Two computer science graduates at Rochester Institute of Technology are helping to demystify mathematics with a search engine specifically made for sophisticated math.
David Stalnaker and Nidhin Pattaniyil created the Tangent search engine, a first-of-its-kind tool that allows people to search documents using formulas and text. Experts and non-experts can enter their search using the popular scientific markup language LaTeX, or by drawing the formula.
For searching math, their results are better than Google. At a recent information retrieval competition held in Japan, the Tangent search engine produced the best results for formula search and had the highest percentage of “relevant” hits.
The tool will allow math experts and scientists to easily search for the math in long technical documents using formulas, as well as keywords. The RIT team also hopes that non-experts will someday use Tangent to explain unfamiliar notations and learn more about math.
“For many people, visual elements are the anchor for understanding how to organize things, especially with math,” said Richard Zanibbi, associate professor of computer science in RIT’s B. Thomas Golisano College of Computing and Information Sciences. “We can’t just rely on text-based math, we need an intuitive search engine for visual math.”
Tangent began as a continuation of the min project, a tool created in RIT’s Document and Pattern Recognition Lab that makes it easier to include mathematical expressions in search queries. The min tool allows users to draw math expressions on a canvas, which then converts the expression to text.
“At first, we had the query sent to a chosen search engine—Wolfram Alpha, Google or Wikipedia,” said Zanibbi. “However, we found that these engines were not providing the most relevant results.”
As part of his master’s project, Stalnaker, a 2013 RIT graduate who now works at Google, began creating a better search engine.
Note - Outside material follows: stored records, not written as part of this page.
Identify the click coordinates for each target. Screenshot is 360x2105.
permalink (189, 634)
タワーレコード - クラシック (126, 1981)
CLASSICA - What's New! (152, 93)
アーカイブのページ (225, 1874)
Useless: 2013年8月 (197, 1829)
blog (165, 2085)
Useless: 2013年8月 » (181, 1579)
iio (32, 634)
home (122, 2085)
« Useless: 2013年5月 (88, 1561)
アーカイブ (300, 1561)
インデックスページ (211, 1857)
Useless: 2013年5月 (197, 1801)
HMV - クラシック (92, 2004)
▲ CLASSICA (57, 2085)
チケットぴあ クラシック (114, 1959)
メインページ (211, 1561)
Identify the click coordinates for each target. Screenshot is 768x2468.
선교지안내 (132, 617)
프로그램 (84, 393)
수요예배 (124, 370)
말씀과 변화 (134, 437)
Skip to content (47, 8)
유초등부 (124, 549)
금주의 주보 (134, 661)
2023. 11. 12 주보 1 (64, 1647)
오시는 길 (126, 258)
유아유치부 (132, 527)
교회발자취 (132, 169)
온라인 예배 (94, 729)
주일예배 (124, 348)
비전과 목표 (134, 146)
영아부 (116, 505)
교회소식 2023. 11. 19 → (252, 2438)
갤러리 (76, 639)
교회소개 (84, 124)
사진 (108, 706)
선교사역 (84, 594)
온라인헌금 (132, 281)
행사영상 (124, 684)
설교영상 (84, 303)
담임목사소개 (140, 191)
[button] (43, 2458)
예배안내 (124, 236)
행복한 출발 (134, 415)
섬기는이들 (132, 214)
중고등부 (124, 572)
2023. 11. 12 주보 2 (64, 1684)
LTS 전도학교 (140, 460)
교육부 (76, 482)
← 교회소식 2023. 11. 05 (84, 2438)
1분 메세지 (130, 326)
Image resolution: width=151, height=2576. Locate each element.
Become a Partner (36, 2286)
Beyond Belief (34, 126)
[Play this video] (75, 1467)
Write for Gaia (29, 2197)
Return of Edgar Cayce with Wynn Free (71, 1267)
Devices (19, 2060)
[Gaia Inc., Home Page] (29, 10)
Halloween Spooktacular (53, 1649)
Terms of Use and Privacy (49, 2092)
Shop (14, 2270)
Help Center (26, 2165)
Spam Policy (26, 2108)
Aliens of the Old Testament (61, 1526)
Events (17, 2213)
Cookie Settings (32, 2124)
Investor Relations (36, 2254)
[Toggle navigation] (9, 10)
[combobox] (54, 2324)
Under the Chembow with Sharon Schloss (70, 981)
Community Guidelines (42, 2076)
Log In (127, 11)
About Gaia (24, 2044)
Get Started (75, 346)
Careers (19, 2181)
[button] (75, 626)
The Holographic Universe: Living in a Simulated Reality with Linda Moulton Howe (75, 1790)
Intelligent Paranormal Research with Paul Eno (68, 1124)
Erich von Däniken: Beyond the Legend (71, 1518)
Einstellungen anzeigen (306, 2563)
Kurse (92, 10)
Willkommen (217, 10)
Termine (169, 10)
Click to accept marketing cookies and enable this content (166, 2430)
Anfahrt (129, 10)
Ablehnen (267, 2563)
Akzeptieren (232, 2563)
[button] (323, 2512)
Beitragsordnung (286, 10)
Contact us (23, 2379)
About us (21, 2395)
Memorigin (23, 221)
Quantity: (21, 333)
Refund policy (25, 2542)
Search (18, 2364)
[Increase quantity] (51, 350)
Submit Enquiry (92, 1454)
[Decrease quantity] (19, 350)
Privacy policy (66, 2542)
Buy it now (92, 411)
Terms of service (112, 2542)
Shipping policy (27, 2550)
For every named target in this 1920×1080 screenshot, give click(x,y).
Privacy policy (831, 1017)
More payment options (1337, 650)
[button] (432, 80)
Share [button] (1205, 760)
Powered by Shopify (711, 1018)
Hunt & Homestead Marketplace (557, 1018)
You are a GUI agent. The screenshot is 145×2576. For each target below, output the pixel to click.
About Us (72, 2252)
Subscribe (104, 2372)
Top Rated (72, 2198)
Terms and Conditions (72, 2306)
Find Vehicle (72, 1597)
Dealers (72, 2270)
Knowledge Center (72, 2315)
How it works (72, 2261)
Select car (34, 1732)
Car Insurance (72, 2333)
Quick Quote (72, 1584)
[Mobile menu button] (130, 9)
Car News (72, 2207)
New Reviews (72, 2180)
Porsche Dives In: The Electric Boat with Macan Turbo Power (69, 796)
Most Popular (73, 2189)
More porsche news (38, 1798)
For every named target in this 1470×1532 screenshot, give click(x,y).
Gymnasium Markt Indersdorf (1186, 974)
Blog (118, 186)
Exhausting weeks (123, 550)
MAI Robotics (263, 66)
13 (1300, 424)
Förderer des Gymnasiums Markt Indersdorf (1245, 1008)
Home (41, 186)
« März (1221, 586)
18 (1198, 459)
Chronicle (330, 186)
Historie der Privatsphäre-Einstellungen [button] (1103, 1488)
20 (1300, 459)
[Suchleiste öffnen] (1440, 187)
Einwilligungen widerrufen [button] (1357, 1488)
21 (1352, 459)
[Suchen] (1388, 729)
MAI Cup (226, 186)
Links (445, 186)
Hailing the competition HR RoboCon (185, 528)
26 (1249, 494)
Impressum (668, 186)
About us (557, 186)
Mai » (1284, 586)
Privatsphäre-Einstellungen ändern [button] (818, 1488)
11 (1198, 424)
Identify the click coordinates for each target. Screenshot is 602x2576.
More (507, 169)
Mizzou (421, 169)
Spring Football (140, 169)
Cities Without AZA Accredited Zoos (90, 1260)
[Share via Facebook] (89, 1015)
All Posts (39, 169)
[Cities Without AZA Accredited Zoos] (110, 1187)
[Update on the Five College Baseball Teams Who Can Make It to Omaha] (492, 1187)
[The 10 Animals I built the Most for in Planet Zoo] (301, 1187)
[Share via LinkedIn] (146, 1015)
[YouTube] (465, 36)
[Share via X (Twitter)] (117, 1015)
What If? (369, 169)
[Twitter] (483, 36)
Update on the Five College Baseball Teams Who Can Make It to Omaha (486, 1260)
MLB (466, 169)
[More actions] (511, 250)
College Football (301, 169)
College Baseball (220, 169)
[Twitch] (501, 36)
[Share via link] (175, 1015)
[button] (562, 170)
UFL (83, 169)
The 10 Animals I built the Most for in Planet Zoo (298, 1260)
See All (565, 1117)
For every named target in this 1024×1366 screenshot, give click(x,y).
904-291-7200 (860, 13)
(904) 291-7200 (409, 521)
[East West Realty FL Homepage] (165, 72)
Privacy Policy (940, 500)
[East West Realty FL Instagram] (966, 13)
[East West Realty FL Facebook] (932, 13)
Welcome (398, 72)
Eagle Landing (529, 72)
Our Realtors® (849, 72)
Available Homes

For formulas, the engine would index how the symbols are visually laid out from left to right. The text retrieval system was then built on top of the popular open source enterprise search platform Solr. The system is capable of indexing many collections, including Wikipedia and part of the arXiv collection of science articles.
“It is much simpler than most people expect,” said Zanibbi. “You don’t have to encode everything.”
Tangent searches for a formula based on its appearance, explains Zanibbi. For example, an expression is more likely to be written x2+1 than 1+x2, so you only need to search for the appropriate expression.
Pattaniyil, a 2014 RIT graduate, extended the project for his master’s thesis. He converted the math index from a memory-based system to a database-based one.
“I also implemented the indexing and retrieval of text and began supporting queries with multiple formulas and text,” said Pattaniyil, who now works for Comcast as a contractor in Philadelphia.
Tangent was tested against seven other search engines at the 11th NII Testbeds and Community for Information access Research (NTCIR) conference held Dec. 9–12 in Japan. The search engine beat the competition when searching through Wikipedia articles and a collection of 100,000 scientific documents. Tangent produced the highest-rated top-five hits for combined text and math queries, with 92 percent of queries being relevant.
Tangent is free to use and a demonstration of the formula retrieval engine can be found at saskatoon.cs.rit.edu/tangent. On average the engine can receive 28,000 relevant results in 2.2 seconds.
“But that is too slow,” Zanibbi said. “We plan to continue scaling our search engine up and make it faster.”
Currently, Zanibbi is working to improve Tangent with Kenny Davila, a Ph.D. student in computing and information sciences, and with collaborators Frank Tompa and Andrew Kane from the University of Waterloo, Canada. Tangent and min are a part of the National Science Foundation-funded project “Combining Algorithms for Recognition and Retrieval of Mathematics.”